A conceptual design for predicting glioma grades based on radiomic features.

Database and equipment

This study was performed in accordance with relevant guidelines and regulations approved by the institutional review board at the University of Tokyo hospital. Ethical approval for the study was also provided by the review board (reference number: 11770-[1]). Written informed consent was obtained from all subjects within the validation dataset collected in our hospital.

The brain CE-T1WIs and T2WIs archived in the cancer genome atlas glioblastoma multiforme (TCGA-GBM)24 and low-grade glioma (TCGA-LGG)25 collections of the cancer imaging archive (TCIA)26 were used in this study.
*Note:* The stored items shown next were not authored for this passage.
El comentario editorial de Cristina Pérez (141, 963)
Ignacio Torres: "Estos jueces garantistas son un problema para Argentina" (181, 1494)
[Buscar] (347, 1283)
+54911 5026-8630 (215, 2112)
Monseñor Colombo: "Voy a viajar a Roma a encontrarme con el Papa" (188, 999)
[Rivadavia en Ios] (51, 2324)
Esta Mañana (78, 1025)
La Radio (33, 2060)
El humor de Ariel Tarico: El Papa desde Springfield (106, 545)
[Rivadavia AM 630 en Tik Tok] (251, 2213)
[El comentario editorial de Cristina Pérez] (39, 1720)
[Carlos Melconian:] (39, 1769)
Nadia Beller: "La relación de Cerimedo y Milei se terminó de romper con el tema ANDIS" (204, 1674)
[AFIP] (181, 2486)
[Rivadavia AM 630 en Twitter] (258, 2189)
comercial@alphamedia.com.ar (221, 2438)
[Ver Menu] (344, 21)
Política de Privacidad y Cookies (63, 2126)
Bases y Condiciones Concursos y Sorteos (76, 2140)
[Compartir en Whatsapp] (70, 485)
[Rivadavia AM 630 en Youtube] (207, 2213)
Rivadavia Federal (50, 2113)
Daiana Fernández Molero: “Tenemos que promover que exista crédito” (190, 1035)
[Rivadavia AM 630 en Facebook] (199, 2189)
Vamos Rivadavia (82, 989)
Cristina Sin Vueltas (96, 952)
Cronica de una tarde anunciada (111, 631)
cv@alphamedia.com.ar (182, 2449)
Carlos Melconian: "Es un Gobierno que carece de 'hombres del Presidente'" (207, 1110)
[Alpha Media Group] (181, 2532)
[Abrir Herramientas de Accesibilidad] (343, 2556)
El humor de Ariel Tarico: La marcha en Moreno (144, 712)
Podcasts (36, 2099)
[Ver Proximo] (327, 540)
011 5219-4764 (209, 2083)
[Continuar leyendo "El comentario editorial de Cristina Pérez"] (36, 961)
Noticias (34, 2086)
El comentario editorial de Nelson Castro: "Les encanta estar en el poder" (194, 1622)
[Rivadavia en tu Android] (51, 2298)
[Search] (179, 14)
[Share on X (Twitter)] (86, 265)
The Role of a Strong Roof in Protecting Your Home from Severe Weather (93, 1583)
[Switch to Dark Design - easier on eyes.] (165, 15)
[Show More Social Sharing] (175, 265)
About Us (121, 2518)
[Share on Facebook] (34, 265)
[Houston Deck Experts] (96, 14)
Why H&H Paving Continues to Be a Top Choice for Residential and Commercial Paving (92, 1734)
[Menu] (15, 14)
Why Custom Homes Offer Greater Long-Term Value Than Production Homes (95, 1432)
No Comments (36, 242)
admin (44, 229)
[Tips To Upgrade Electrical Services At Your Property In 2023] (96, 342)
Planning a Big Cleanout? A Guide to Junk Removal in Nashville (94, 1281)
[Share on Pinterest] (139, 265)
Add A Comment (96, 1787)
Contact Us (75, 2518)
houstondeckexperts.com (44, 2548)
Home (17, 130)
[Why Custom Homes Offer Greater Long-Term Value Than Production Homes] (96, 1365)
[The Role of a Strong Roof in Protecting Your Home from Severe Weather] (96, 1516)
Specifically, 157 malignant glioma patients’ preoperative CE-T1WIs and T2WIs (grade III: 55, grade IV: 102) with tumor segmentations, which were distributed via a third-party analysis using TCGA-GBM and TCGA-LGG collections27,28,29, were used as the primary dataset. The CE-T1WIs and T2WIs distributed by the third-party analysis using these collections have been transformed into the same coordinate system and interpolated to 1-mm3 isotropic voxels29. The tumor segmentations were delineated using a computerized framework and corrected by a neuroradiologist29. In the segmentations, there were three types of labels: (i) non-enhanced tumor and necrosis, (ii) enhanced tumor, and (iii) edema region29. Cho et al. verified that in accordance with their results, the enhanced and non-enhanced regions should be taken into account for grading the LGGs and HGGs17. Therefore, the tumor segmentations excluding the edema regions were used in this study. TCGA-LGG and TCGA-GBM are multicentered collections. Then, the imaging information and patients’ characteristic have been mentioned in the cited articles24,25,27,28,29.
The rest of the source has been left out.